Color photograph of the head and shoulders of a light skinned woman wearing a red shirt and sitting in front on a plant and two walls, one slanted and the other patterned

Lamia Balafrej

Donald and Maria Cox/Andrew W. Mellon Foundation/National Endowment for the Humanities Rome Prize
September 5, 2022–February 6, 2023
Profession
Associate Professor, Department of Art History, University of California, Los Angeles
Project title
Corporeal Instruments: Art, Technology, and Slavery in the Medieval Mediterranean
Project description

My research project explores the parallel and intersected histories of art, embodiment, slavery, and technology in the medieval Mediterranean, using a wide array of material, visual, and textual documents. The central and late Middle Ages, I argue, were marked by the diffusion of a notion of the corporeal instrument, used to conceptualize the labor of slaves and craftsmen, and creating a discursive slippage between slave and machine.
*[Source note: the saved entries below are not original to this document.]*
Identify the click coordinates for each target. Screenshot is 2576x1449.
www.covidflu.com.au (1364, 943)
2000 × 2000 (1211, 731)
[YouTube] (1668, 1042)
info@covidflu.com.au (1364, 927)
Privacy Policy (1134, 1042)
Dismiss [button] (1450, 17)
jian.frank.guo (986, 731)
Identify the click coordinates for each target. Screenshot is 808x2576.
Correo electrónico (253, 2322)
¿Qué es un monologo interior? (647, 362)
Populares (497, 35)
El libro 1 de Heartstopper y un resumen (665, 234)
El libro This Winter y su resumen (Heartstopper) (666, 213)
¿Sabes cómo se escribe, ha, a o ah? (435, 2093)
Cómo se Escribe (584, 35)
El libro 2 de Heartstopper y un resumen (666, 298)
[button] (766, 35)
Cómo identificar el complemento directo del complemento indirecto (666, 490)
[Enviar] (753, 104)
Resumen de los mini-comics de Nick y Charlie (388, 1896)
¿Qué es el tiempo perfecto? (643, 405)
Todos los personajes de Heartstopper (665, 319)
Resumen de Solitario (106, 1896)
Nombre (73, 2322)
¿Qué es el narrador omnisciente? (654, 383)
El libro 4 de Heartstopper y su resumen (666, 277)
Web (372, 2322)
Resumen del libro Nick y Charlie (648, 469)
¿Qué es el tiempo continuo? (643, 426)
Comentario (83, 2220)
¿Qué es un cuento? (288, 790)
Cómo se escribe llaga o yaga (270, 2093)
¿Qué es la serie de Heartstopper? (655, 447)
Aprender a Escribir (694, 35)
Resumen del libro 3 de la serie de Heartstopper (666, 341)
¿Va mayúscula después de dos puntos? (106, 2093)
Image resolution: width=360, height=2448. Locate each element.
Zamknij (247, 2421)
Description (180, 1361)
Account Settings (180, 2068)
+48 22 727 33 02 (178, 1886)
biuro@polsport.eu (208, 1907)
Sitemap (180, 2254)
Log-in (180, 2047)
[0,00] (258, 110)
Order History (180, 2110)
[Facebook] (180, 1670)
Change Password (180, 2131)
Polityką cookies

This was particularly true in frontier societies and zones of cultural encounter around the medieval Mediterranean, regions that witnessed the concomitance of slave trade, technological innovation, and artistic efflorescence. In Rome I will focus my research on Sicily and Southern Italy, following three lines of inquiry: the use of slaves and freedmen in the production of art and architecture; the visual representation of slaves as “corporeal instruments” on portable objects and architectural decoration; and the relation between slavery and technology in courtly and rural contexts.